"Se llama genio a la capacidad de obtener la victoria cambiando y adaptándose al enemigo". Sun Tzu
Una final nunca es un mal resultado. Sea el tenista que sea, seamos justos, alcanzar la última ronda de un torneo, esa que te coloca a solo una victoria de la gloria, jamás puede significar un fracaso o una decepción. “Ojalá estuviera yo cada domingo jugándome el cobre”, respondería el 90 % de las raquetas del circuito. Sin embargo, en determinados sujetos, esto no es suficiente. Individuos que necesitan sentirse cómodos, conectar bien cada golpe, estar satisfechos con su juego, dominar las fortalezas del rival y dar la mano al árbitro en segundo lugar.

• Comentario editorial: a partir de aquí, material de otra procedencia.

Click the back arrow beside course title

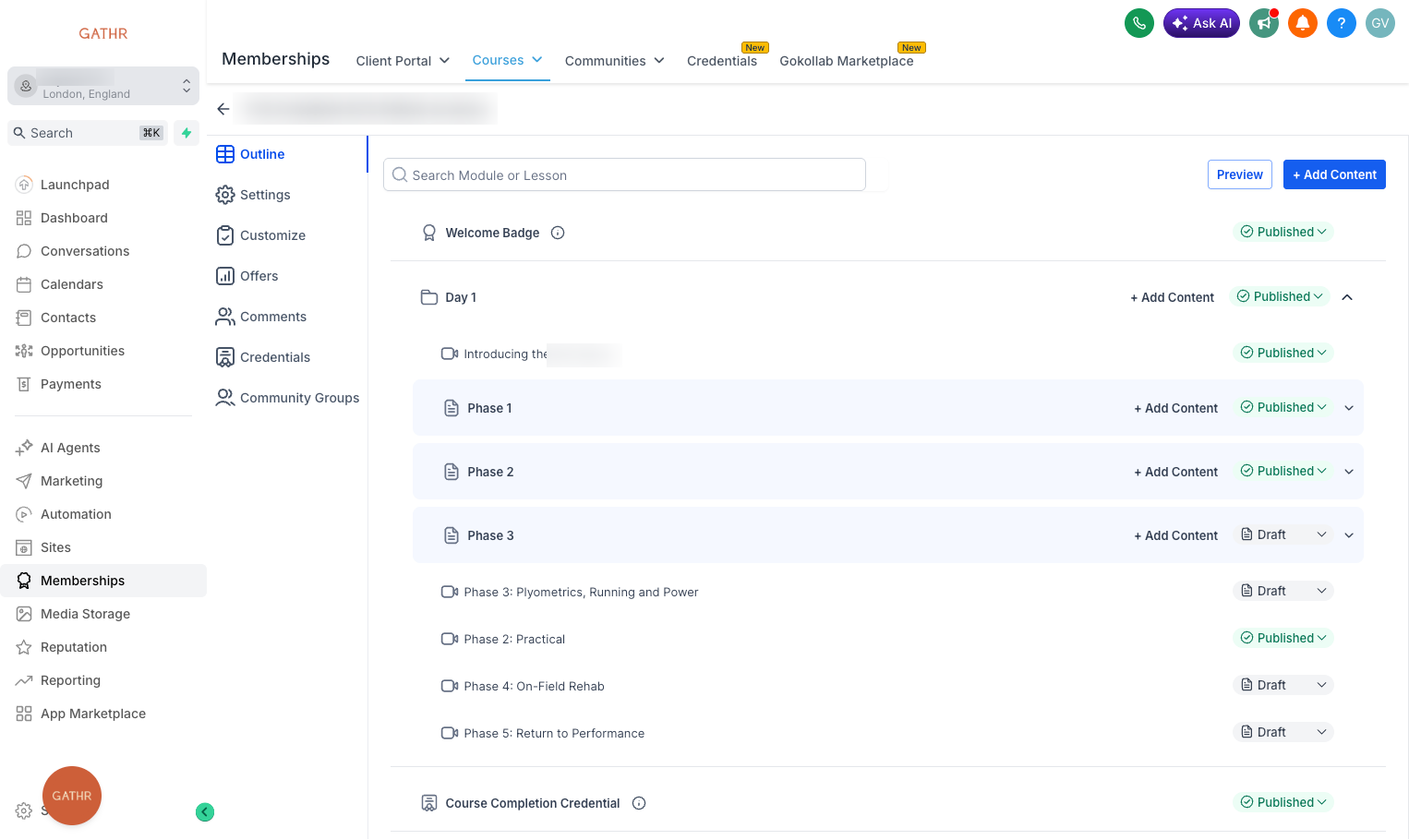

Demasiados requisitos, exigidos solo a hombres acostumbrados a abandonar siempre las plazas con el cáliz bajo el brazo. Un relato que cada vez cuesta más de relacionar con Rafael Nadal, enzarzado todavía en un ascenso paulatino hasta la cima, allí donde confluyen unos pocos elegidos. Madrid abrió una puerta a la esperanza pero el talento de un británico impasible echó abajo a última hora los deseos de la grada. Un portazo en toda regla. Una inyección de franqueza y realidad que situó a cada jugador en el lugar que le corresponde actualmente.

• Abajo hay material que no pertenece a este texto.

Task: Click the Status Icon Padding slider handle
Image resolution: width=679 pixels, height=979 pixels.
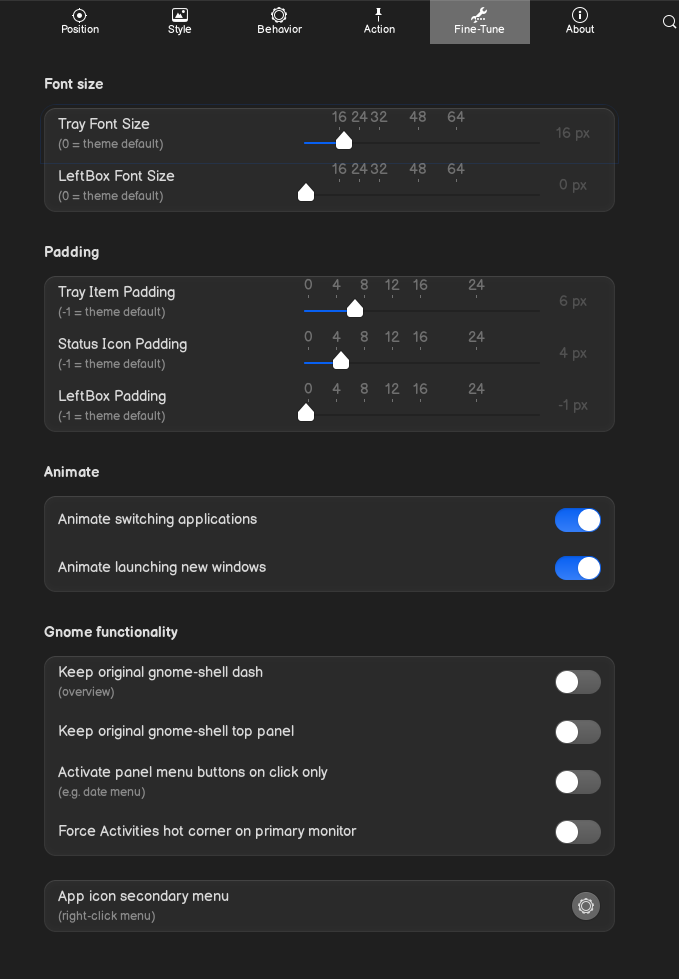Action: click(340, 361)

Rara es la rueda de prensa en la que Nadal no pronuncie estas palabras: “Montecarlo ha sido mi mejor torneo del año, derrotado ante Djokovic en semifinales con un resultado algo engañoso, 6-3, 6-3”. En aquella ocasión, el español presentó batalla, pero el resultado fue demasiado severo. Esta vez, desarmado y descompuesto (6-3, 6-2), los cinco juegos arañados parecen incluso un regalo. Andy Murray, en la sombra durante toda la semana gracias a su pobre cartel sobre arcilla, destapó las vergüenzas de su rival en el partido definitivo, esfumando en un instante la apalabrada mejoría en rondas anteriores y cortando su racha de 14 victorias consecutivas en la capital española “El revés ha sido hoy mi gran enemigo”, dijo Nadal, todo lo contrario que el escocés, brillante en cada movimiento sobre la arena y sin miedo por derribar tres obstáculos de un golpe: primera final en un Masters 1000 de tierra batida, primera corona en la Caja Mágica (que no en Madrid) y primer triunfo ante Nadal sobre la superficie más lenta del planeta. Los afines a la pista Sánchez Vicario y los amantes de la jornada nocturna bien sabían a lo que se enfrentaba el manacorense. Perder ante Murray el domingo era algo más que una simple posibilidad.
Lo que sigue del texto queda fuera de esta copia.